A diagram showing how a digital signature is applied and then verified

Digital signatures are cryptographic implementations of electronic signatures used as a proof of authenticity, data integrity and non-repudiation of communications conducted over the Internet. When implemented in compliance to digital signature standards, digital signing should offer end-to-end privacy with the signing process being user-friendly and secure. Digital signatures are generated and verified through standardized frameworks such as the Digital Signature Algorithm (DSA) by NIST or in compliance to the XAdES, PAdES or CAdES standards, specified by the ETSI.

There are typically three algorithms involved with the digital signature process:
- Key generation – This algorithm provides a private key along with its corresponding public key.
- Signing – This algorithm produces a signature upon receiving a private key and the message that is being signed.
- Verification – This algorithm checks for the message's authenticity by verifying it along with the signature and public key.

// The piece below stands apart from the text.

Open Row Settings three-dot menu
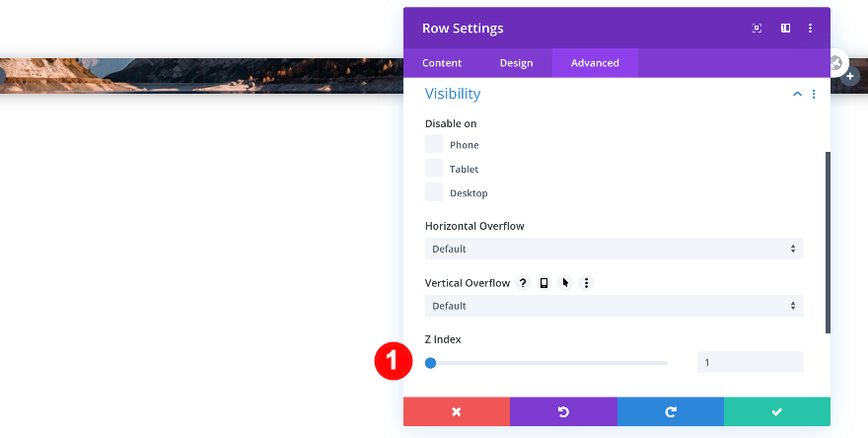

The process of digital signing requires that its accompanying public key can then authenticate the signature generated by both the fixed message and private key. Using these cryptographic algorithms, the user's signature cannot be replicated without having access to their private key. A secure channel is not typically required. By applying asymmetric cryptography methods, the digital signature process prevents several common attacks where the attacker attempts to gain access through the following attack methods.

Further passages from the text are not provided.